The environmental exposure of crypto is a nightmare that directly contributes to carbon emissions and climate change at the level of nation states. (3/)

ofnumbers.com/2021/02/14/bit…
Companies servicing the crypto mining industry also incentivizes massive levels of electronic e-waste and disruptions in the supply chain for semiconductors and unsustainable overuse of rare-earth metals. (4/)

cen.acs.org/environment/su…
From a social analysis, large portions of the crypto mining industry are performed in Xinjiang region of China and this potentially poses concerns from both a transparency, human rights and product sustainability perspectives. (5/)

barrons.com/articles/bitco…
The governance aspect of cryptocurrency is concerning and most crypto assets are directly tied to and create incentives for corporate corruption, money laundering, tax evasion, bribes, sanctions evasion and are widely used by organized crime. (6/)

ft.com/content/8e26bb…
While most ESG funds will never directly invest in crypto for the above reasons; a more progressive and future-looking approach is to consider crypto as a risk factor in portfolio construction, for both choosing new positions and rebalancing. (7/)
This is a useful selection criterion and for portfolio stress testing.
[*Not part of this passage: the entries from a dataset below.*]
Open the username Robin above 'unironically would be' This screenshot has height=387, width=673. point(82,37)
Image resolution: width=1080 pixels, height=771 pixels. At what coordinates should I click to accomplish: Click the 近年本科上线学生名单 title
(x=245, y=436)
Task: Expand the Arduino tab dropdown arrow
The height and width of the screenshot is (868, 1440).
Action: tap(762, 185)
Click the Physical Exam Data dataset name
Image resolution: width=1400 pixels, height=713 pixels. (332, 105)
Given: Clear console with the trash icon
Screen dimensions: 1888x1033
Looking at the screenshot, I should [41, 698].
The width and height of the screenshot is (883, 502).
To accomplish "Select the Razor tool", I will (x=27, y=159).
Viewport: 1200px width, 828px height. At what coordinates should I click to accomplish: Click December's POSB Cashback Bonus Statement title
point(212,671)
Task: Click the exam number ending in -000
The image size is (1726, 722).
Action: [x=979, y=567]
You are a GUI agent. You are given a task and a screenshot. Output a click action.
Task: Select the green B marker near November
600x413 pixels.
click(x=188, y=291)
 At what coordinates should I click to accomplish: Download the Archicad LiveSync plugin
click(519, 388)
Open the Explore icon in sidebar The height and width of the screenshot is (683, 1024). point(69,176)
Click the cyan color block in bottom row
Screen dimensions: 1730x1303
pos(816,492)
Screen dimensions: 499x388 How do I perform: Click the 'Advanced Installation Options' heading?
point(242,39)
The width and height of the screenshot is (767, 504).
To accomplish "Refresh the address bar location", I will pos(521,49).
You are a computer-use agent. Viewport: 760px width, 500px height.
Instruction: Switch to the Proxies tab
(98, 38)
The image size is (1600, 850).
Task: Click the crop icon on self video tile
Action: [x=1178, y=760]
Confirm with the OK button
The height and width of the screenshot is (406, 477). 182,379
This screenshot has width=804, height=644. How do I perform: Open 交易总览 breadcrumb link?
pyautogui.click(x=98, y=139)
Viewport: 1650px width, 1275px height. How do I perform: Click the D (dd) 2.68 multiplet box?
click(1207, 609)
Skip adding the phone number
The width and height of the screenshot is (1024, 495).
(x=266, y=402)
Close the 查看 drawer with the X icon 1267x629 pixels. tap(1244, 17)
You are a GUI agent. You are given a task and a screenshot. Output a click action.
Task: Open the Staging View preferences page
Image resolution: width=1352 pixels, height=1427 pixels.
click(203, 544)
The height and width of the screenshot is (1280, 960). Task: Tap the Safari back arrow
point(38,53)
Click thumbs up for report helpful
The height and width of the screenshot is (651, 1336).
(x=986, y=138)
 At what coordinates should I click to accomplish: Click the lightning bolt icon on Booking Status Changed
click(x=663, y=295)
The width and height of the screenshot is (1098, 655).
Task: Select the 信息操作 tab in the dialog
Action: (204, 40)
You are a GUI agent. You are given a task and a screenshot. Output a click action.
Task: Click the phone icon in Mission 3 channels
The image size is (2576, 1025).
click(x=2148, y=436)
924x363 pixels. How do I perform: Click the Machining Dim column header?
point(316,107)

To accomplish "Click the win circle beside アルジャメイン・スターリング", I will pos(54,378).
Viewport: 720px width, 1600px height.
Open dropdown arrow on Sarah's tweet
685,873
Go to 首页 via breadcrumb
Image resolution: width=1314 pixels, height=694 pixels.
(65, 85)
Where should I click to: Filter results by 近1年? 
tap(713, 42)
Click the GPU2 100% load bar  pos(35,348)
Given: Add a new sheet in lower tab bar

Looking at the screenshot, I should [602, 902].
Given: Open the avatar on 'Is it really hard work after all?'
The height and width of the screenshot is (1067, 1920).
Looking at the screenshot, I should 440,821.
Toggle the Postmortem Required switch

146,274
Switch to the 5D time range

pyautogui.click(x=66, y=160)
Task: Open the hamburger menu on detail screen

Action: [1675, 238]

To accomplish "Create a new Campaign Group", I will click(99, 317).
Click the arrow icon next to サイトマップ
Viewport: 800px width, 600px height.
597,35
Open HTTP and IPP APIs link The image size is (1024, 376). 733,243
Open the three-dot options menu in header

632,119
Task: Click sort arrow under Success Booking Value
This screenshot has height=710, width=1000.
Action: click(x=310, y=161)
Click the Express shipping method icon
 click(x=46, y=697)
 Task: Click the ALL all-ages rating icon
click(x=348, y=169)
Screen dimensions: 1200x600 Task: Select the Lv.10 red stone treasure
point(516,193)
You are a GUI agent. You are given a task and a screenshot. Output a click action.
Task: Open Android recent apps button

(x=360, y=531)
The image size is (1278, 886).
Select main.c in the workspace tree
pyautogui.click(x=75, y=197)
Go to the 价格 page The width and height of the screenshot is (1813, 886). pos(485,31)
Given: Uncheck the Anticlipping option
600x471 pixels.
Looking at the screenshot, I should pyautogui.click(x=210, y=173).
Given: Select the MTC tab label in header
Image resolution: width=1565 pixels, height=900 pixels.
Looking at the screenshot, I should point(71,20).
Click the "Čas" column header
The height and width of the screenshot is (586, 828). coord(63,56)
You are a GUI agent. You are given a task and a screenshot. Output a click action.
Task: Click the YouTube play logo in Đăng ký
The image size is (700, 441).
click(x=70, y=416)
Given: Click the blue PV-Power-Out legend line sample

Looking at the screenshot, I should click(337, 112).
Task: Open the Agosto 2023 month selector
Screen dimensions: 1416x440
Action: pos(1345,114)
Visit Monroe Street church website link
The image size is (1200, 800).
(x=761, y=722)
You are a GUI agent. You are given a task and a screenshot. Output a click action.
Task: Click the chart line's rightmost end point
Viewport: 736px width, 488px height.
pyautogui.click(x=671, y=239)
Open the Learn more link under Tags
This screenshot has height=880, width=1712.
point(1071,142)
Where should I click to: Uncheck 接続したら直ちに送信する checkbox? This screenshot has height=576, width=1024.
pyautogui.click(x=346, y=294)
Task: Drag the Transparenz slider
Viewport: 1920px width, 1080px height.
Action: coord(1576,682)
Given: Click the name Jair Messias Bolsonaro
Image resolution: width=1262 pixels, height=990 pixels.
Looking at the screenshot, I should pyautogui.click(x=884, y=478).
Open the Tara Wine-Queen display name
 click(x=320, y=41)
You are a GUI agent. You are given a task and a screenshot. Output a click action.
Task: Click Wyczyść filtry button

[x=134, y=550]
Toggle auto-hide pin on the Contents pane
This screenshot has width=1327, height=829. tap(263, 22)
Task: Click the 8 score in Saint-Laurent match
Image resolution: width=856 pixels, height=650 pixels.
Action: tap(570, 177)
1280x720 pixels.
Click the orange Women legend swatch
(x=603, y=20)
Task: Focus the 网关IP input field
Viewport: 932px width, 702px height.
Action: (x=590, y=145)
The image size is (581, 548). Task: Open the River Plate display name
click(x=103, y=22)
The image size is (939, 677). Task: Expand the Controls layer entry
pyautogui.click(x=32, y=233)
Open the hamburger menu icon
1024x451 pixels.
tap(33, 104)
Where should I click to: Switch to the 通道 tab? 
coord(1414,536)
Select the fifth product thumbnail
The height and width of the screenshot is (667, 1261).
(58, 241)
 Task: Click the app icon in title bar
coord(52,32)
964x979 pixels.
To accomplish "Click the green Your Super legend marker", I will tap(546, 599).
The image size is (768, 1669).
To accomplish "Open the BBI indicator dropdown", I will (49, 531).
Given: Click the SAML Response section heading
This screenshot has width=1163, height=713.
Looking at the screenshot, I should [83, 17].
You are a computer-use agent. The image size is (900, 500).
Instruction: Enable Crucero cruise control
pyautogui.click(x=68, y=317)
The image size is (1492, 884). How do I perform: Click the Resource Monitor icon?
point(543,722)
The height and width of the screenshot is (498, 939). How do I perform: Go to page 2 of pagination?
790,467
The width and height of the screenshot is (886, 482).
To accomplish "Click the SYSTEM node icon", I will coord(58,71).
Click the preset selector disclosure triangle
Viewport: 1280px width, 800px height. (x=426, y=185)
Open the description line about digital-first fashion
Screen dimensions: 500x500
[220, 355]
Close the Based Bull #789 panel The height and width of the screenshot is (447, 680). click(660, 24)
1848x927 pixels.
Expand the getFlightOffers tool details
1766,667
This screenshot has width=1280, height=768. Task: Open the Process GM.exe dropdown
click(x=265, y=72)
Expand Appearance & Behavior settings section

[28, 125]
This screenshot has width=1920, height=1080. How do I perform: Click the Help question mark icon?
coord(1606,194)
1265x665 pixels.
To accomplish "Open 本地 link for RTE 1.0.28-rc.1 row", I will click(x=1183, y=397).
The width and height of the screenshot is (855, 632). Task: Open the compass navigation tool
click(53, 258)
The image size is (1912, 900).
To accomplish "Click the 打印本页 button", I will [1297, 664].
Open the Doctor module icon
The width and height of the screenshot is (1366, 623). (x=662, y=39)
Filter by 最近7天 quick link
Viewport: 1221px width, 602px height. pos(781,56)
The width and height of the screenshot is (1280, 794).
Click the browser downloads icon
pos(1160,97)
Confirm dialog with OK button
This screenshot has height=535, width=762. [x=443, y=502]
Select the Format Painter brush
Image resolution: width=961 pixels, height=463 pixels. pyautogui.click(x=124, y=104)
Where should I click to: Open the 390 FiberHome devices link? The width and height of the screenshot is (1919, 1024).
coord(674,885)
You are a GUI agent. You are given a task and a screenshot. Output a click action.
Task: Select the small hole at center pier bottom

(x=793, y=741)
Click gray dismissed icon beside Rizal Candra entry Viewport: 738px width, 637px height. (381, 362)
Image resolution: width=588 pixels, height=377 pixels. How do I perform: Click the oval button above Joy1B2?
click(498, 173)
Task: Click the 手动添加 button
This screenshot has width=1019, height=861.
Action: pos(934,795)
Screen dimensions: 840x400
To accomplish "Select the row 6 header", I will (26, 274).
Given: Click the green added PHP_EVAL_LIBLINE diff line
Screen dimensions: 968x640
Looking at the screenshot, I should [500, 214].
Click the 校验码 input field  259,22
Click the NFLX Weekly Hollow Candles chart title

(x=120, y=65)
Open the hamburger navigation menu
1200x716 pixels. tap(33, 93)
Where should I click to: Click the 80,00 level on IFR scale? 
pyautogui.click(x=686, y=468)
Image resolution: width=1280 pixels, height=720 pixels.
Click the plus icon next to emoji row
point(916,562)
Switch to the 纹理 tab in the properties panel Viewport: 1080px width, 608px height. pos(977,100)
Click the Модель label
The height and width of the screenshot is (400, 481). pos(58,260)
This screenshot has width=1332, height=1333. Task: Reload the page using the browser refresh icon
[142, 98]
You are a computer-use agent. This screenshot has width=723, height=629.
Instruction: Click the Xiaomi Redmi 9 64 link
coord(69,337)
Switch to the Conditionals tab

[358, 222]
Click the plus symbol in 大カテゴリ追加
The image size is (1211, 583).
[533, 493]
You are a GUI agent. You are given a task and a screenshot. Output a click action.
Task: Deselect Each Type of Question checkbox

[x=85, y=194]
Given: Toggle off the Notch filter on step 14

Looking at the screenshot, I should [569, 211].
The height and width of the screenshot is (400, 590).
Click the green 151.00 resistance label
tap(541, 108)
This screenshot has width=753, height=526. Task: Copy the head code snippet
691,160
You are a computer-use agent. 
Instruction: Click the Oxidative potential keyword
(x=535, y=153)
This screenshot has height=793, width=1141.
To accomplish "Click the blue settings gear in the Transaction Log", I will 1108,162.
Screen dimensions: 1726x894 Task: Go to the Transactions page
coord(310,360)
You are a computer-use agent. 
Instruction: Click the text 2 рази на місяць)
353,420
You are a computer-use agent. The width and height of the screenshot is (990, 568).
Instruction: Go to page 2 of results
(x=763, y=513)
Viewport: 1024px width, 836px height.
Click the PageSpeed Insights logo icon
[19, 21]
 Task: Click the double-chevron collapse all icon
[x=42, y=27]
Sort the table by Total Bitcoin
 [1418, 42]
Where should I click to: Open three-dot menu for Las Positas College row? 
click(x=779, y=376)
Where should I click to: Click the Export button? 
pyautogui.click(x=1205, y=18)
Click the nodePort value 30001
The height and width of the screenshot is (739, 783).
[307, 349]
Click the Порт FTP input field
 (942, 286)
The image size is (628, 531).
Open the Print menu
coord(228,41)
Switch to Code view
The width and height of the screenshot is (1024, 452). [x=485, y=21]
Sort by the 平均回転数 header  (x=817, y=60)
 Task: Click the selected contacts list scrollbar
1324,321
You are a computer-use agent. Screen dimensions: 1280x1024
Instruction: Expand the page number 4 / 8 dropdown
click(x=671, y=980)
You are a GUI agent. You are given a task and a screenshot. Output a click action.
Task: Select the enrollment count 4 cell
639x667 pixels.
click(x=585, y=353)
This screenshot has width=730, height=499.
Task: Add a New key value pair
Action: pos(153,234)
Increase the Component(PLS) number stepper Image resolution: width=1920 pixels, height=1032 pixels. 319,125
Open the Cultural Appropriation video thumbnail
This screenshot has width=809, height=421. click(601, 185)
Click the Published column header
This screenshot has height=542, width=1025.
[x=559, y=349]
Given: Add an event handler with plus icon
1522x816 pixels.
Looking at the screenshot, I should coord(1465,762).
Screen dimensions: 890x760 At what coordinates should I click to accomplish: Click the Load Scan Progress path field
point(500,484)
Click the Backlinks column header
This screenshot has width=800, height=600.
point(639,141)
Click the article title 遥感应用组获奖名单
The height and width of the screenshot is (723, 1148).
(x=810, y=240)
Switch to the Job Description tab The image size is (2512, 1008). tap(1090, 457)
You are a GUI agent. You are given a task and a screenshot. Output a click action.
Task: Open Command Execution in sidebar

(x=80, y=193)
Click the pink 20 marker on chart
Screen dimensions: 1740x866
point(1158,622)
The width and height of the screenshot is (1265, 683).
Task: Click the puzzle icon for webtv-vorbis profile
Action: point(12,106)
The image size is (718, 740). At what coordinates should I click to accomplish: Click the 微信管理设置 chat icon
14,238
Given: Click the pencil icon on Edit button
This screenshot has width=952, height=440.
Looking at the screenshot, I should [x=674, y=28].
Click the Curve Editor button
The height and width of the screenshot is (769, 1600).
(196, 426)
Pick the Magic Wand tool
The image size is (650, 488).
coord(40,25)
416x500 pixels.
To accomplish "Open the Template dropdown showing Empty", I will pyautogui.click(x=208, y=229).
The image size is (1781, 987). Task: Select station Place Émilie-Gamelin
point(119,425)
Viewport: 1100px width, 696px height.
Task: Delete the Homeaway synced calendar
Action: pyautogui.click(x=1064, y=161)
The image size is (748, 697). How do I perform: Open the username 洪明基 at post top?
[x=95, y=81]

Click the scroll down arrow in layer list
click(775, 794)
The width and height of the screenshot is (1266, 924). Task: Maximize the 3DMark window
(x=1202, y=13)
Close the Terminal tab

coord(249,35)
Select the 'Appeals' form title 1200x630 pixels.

If we can quantify the exposure of our portfolio to the negative externalities of crypto we can shift capital away from it towards more sustainable thesis investments while simultaneously minimising risk. (8/)
Most of the smart money (at least in London) believes that crypto is an unsustainable asset bubble that will badly quite soon. It is however a strange bubble that seems to be both highly correlated with the broader market while producing nothing in the larger economy. (9/)
Our methodology was to combine several quantitative metrics.

a) Pct. of direct holdings of crypto assets to book ratio
b) Price correlation coefficient with BTC/ETH
c) Market-beta with respect to Bloomberg crypto indexes
d) Pct. indirect holdings of crypto-positive funds
e) Earnings report text analysis
f) Public vendor relations from press releases
g) Pct. earnings crypto mining ( for Technology sector )
h) Pct. earnings crypto custody services ( for Financial Services sector )
i) Pct. earnings blockchain services ( for IT sector )
We only consider publicly listed equities (no ETFs or OTC products) on US exchanges and we end up with 39 large to mid-cap stocks with highest crypto risk exposure. (10/)
There are some bizarre OTC products like $GBTC that are direct investment vehicles for bitcoin, and some small Canadian and European microcap companies but we won't consider those because they're so thinly traded there's not enough data to say anything. (11/)
The top quartile of this analysis:

The first is $MSTR (MicroStrategy Inc) this company ranked highest on all of our metrics, and not surprisingly—what that company is doing is doing is truly insane on a transcendent level. (12/)
Microstrategy issued over $1 billion in corporate debt to add bitcoin to company balance sheet. A failed IT company trying to pivot into becoming a crypto holding company.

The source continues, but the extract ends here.